Quedaría abotagado, los ojos hinchados como habas partidas. ¡La cara de espanto que pondría mi madre! Igual a la que tuvo el día en que me creyó raptado por unos gitanos, mientras yo dormía en uno de los sillones del escritorio de mi padre, entre sus libros de tapas rojas y canto dorado, bajo la mirada de Schiller que, en su busto de bronce, tenía, con su cabello partido en dos jopos levantados, algo de anunciador de circo. Jugando un día en el jardín hice caer a María Mercedes y se hundió la tijera de cortar rosas en la mejilla, la sangre brotó muy roja. La yegua alazana, espantada, arrastró a tía Elvira pendiente del estribo, con el amplio temo azul revuelto en lluvia de puntillas sobre la tierra fofa. ¿Por qué ese maldito de Osvaldo Sierra me había preguntado esas cosas en el patio de recreo? ¡Cómo giraba de alegre aquel trencito a vapor que me regaló mi padre cuando tenía siete años; subían y bajaban las señales rojas, tan rojas como yemas de dedos ensangrentados! Eulogio hundió un día el cuchillo en el cogote de un lechón y la sangre borboteó roja. Mi madre había colocado un ramo de flores blancas, moradas y rojas, sobre la tumba de mi padre; luego, bajó su crespón para llorar, mientras yo apretaba los dientes. ¿Por qué el triste de Luis Olivera me había escrito aquella carta? Las garzas rosadas volaban en bandada sobre la laguna Picaza, cuando pasaba el tren resoplando sobre el terraplén de piedras amontonadas como azúcar en terrones. Yo había mirado, una vez, una boca muy roja, sentí deseos de entrar en esa gruta roja. ¡Cuántas grutas rojas que sólo podía imaginar! Las flores rojas del ceibo de abuela… rojas…, rojas…
Ya debía surgir en la pantalla, orlada de luces rojas de neón, el «Continuará en el próximo episodio». Veía las letras nítidamente; de pronto, comenzaron a esfumarse, se alargaban, bailoteaban, se entremezclaban como lombrices de una pesca.

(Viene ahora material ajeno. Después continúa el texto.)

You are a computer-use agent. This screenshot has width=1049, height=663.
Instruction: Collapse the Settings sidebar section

Algo me tocaba el pecho prensado, se corría hasta encajarse como dos ganchos en las axilas. Me alzaban. ¡Pero con qué desesperante lentitud! El incienso subía así cuando colgaba el incensario en la sacristía del colegio; se retorcía enhebrando las argollas de plata de sus tres cadenas y subía lentamente hasta desaparecer, alto, fláccido, escurridizo, huidizo, lentamente…
Cuando abrí los ojos, el sol rodeaba con halo rojizo la Cabeza chorreante de Cirilo. Un acceso de tos me sacudió el cuerpo; dos hilillos de sangre surgieron de mi nariz y se mezclaron con greda, entre la pelusilla del labio superior. Respiraba con dificultad. Nunca me había sentido tan aplastado sobre la tierra, tan pegado a ella, con ese abandono de trapo mojado que ha caído de la batea y queda hecho montón, destilando agua. Una plasta inmóvil.

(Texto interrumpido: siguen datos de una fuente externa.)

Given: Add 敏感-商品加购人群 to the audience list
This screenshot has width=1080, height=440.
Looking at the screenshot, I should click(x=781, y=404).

Cirilo friccionaba con fuerza mi pecho y estómago.
—Gracias, Cirilo, ya estoy bien —pude balbucir al fin. Había visto en el cine que, en parecidas circunstancias, era casi obligado decir: «Te debo la vida». Yo le debía la vida a Cirilo. Tuve vergüenza y callé la frase.
Con su mano áspera, apartó de mi frente los cabellos mojados. Tenía sus ojos de conejo agrandados por el miedo. Quiso sonreír para darme ánimos, pero no pudo; los labios amoratados se le entreabrieron y respiró profundamente, como si allí terminara su esfuerzo.

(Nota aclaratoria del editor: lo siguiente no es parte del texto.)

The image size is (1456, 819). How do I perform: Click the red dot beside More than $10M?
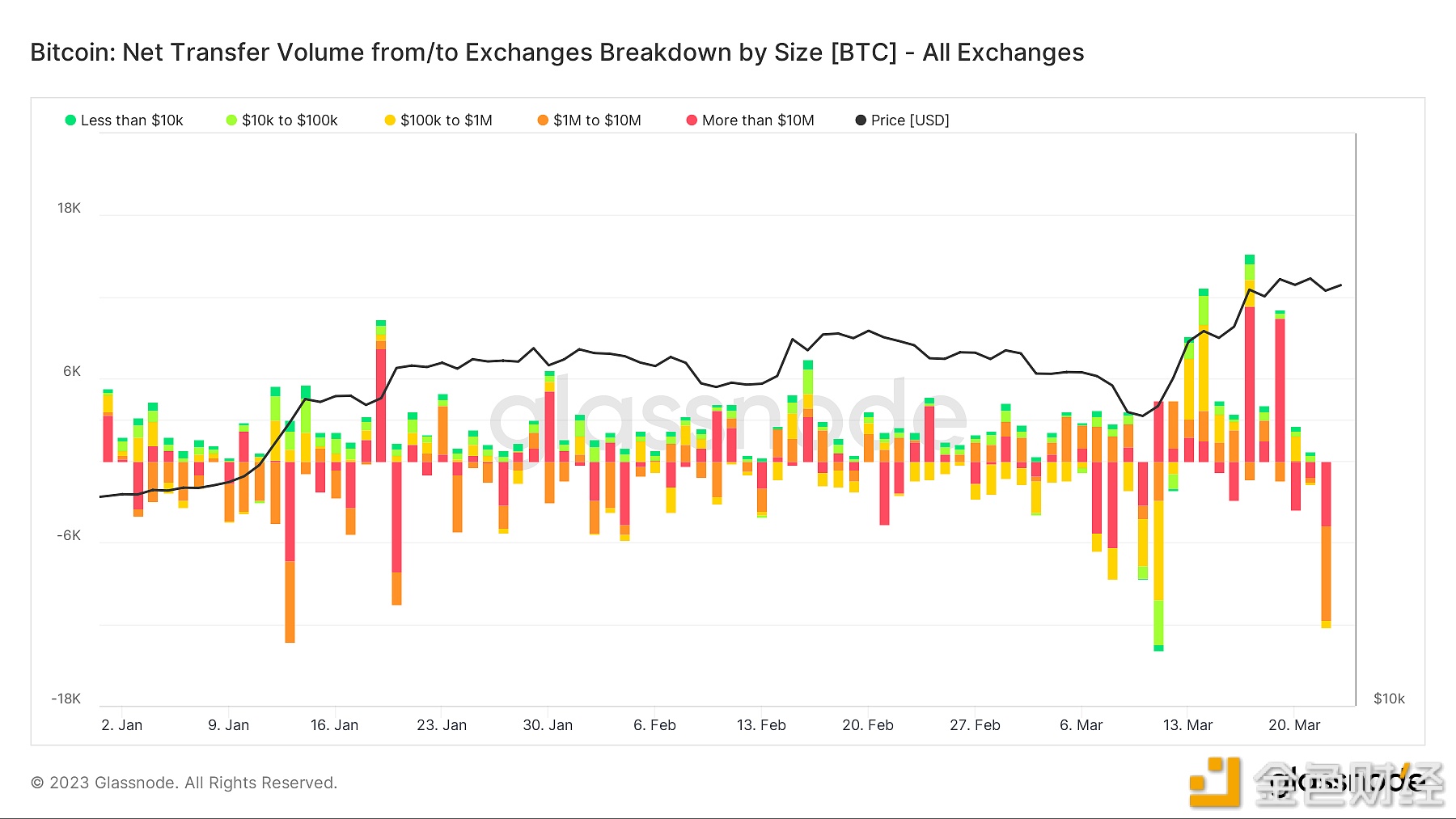[692, 120]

Miré de nuevo el cielo, con asombro, tal si nunca hubiera visto su purísimo añil. Lo repasaba con golosería, como si estudiara el mapa de un país lejano. Respiré casi con temor; escuchaba mi alentar, y el aire, suave vellón de guanaco, me llenaba el pecho de gozo.
Altos, con sus hojas agitadas como alas de pájaros, lenguas en candorosa burlería, los álamos me miraban desde la barranca. Lejos, la cordillera, gris y morada en los valles, alzaba sus cumbres nevadas trizando al sol poniente en orgía de colores. Lentamente, descendía sobre ella el vaho del crepúsculo; la encerraba en fantasmagórica hornacina de cristal.
Este oscurecer nuevo, que sentí perdido en rojez, se me adentraba en el cuerpo. Con lento crecer se anudaba a mi garganta.
Cirilo me había rescatado del agua. Y esto tenía, para mí, algo del mirar de los perros, del correr del agua mansa pero caudalosa; era sentir lúcidamente cómo, desde el muy adentro, se enturbian los ojos con calma de niebla que se alza del rastrojo.
—Gracias, Cirilo… —dije, otra vez, con mansedumbre.
—No… ¡Nadita me debés! —gritó y, estallando sus nervios en un sollozo, se dejó caer sobre mí. Me apretó con desesperación, como si de nuevo hubiera de escurrirse mi cuerpo en el agua turbia.